The main argument put forth in this article is that the more integral a trait to one's
identity and the more central the freedom to choose that trait to one's self-identification,
the more justified it is to protect individuals bearing the trait from choice-based
discrimination. In certain cases, choices of or relating to traits produce costs and benefits
not only for the person making the choice, but also for others and society at large. These
additional costs and benefits should be taken into account as well when considering the
appropriateness of according legal protection from discrimination based on these
particular traits.
Discrimination against gay men and discrimination against mothers are prominent
cases of discrimination on the basis of traits that are generally perceived to be constitutive
of identity. Therefore, the harm to personhood and self-identification associated with
these two types of discrimination justifies protection from employment discrimination,
even if in some circumstances that protection will be costly to individual employers or to
society. With discrimination against the obese there is less of a consensus as to whether
55
obesity is constitutive of identity. Therefore, it is harder to justify the prohibition of
employment discrimination against the obese.

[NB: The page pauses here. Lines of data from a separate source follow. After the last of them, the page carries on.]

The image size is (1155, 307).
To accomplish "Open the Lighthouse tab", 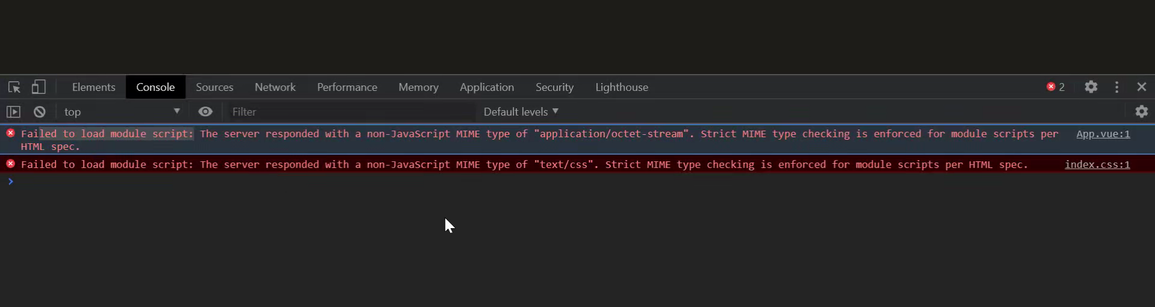I will click(x=622, y=87).
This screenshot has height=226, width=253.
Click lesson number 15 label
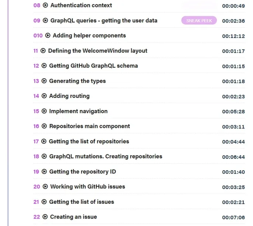tap(36, 111)
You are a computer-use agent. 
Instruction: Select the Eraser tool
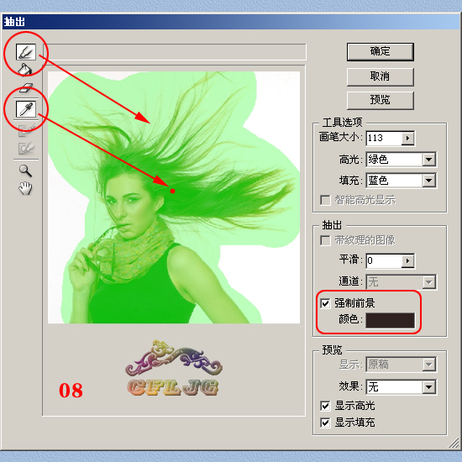point(26,87)
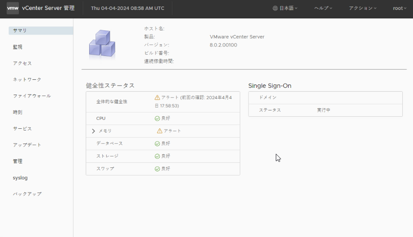Click the Single Sign-On ステータス row
Viewport: 413px width, 237px height.
coord(325,110)
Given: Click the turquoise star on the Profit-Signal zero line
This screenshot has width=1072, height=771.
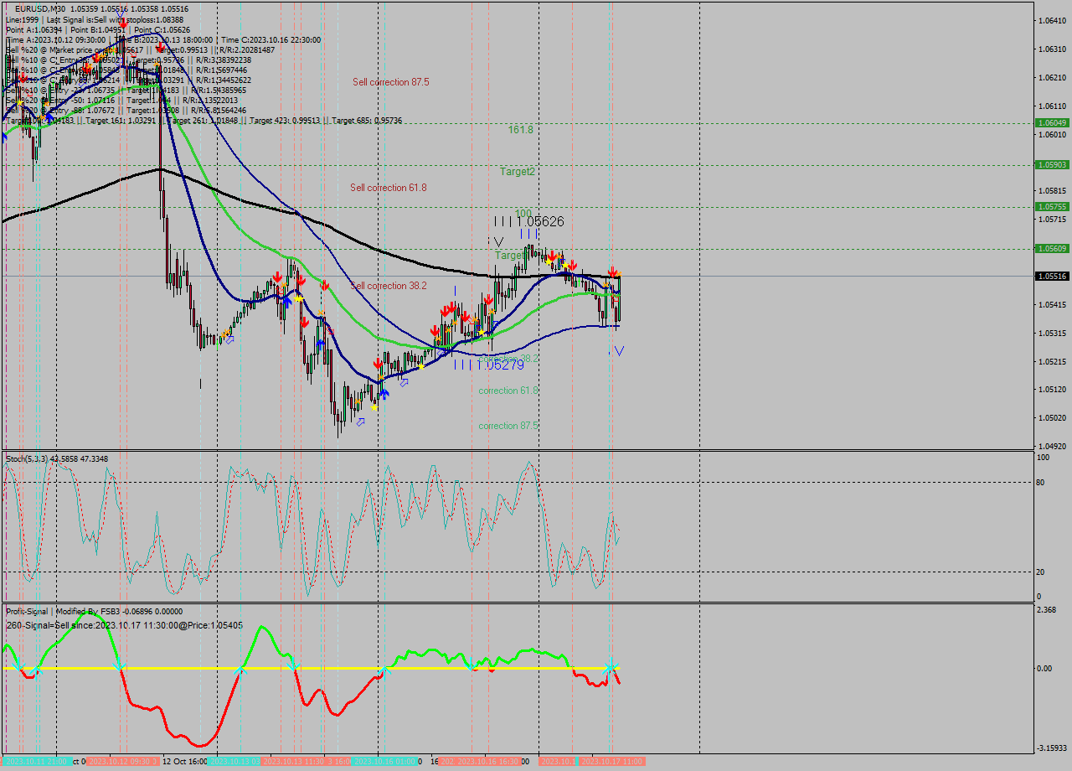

The Article proposes a conceptual framework that is not limited to employment
discrimination against the obese, gay men and mothers. There are other social groups that
are discriminated against on the basis of choices of traits. If considerations of harms to
people’s self-identification and to the intrinsic value of traits are introduced to
antidiscrimination law, the prohibition of other types of choice-based discrimination–
such as discrimination on the basis of marital status or political view - are ought to be
considered. Moreover, some of the arguments made in the paper may be applied to other
fields of law - such as tax or welfare law – when the controllability of traits is addressed
as a justification for penalties imposed by the state.